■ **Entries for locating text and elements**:

.....

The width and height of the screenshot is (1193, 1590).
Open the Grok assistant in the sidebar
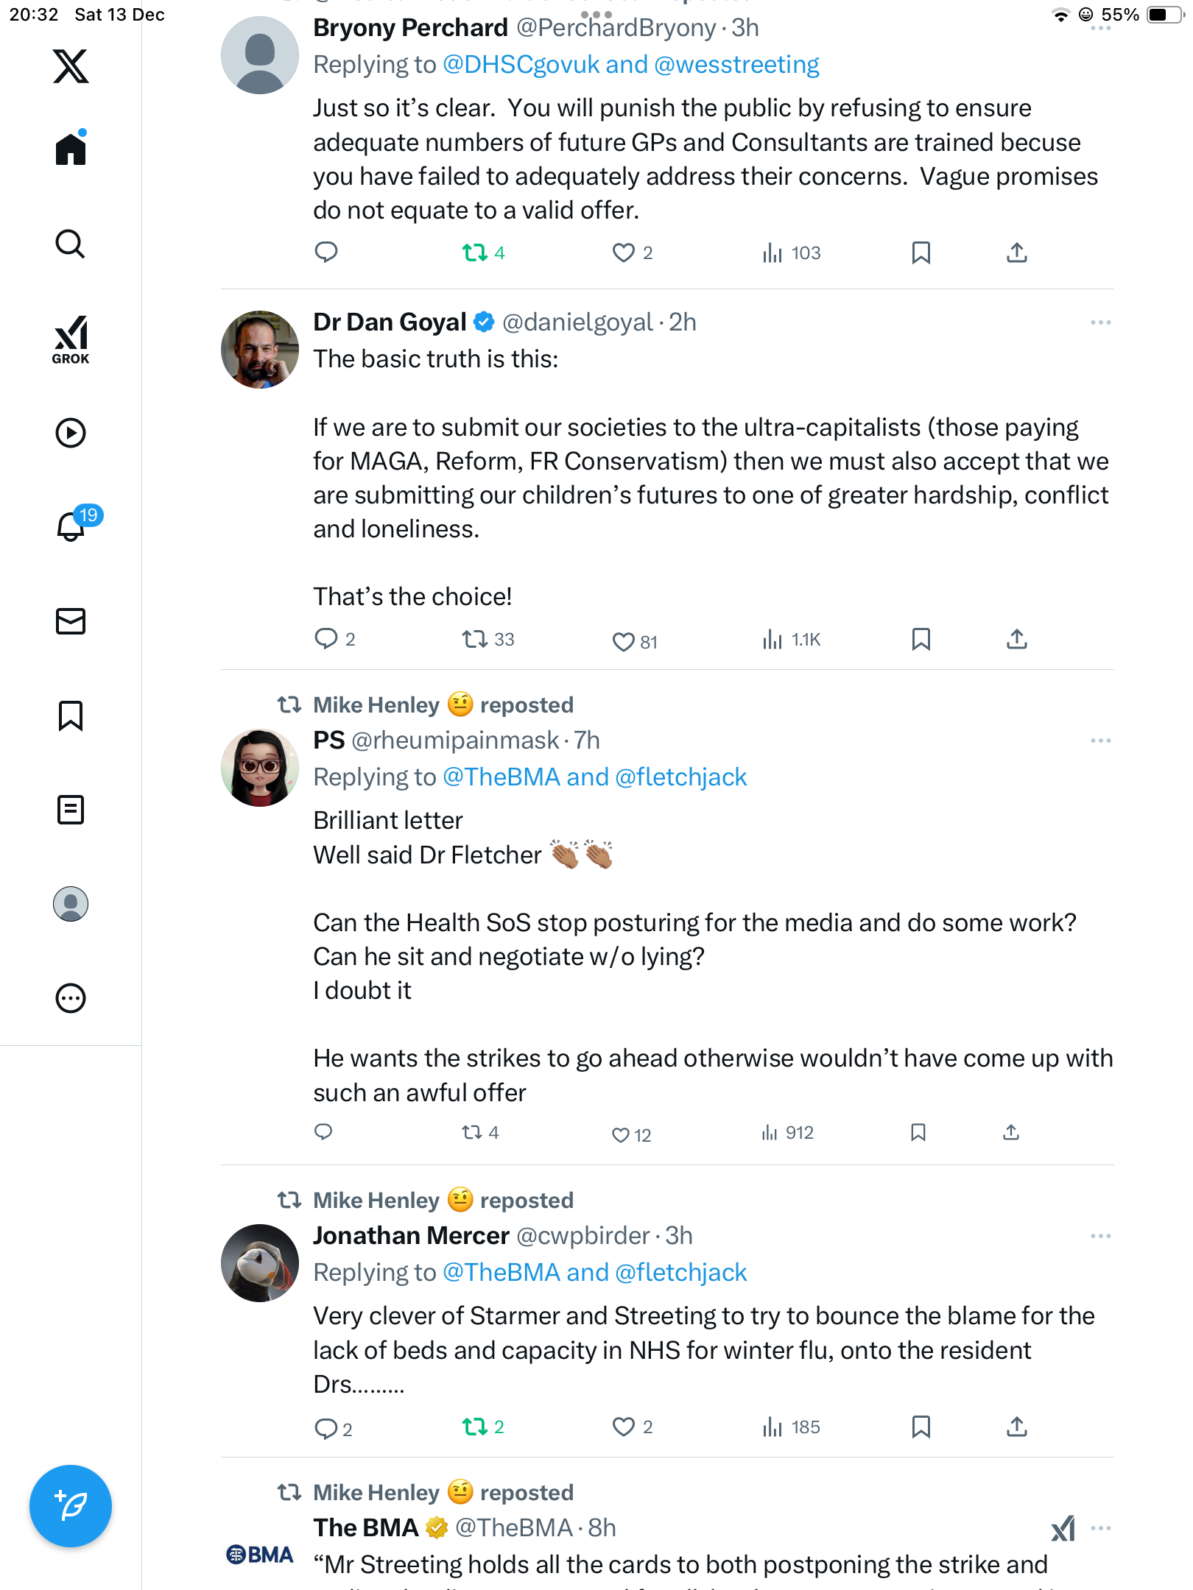(71, 339)
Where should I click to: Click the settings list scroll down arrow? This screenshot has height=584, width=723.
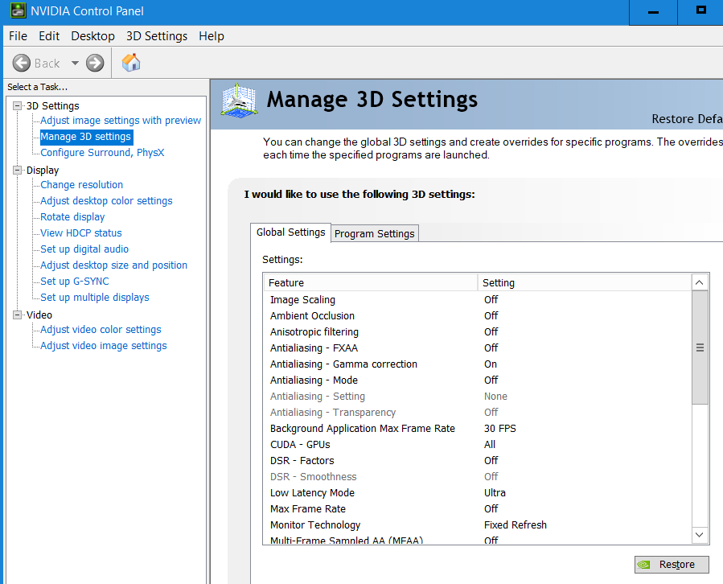tap(700, 534)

.....

■ **STATED GOAL**: Please rewrite the lines of the records above as a Markdown table with the columns "No." and "Line," numbering each row and skipping blank lines. Leave the pictures out of the table.

■ **EXERCISE RESPONSE**:
| No. | Line |
|---|---|
| 1 | The width and height of the screenshot is (1193, 1590). |
| 2 | Open the Grok assistant in the sidebar |
| 3 | (71, 339) |
| 4 | Where should I click to: Click the settings list scroll down arrow? This screenshot has height=584, width=723. |
| 5 | tap(700, 534) |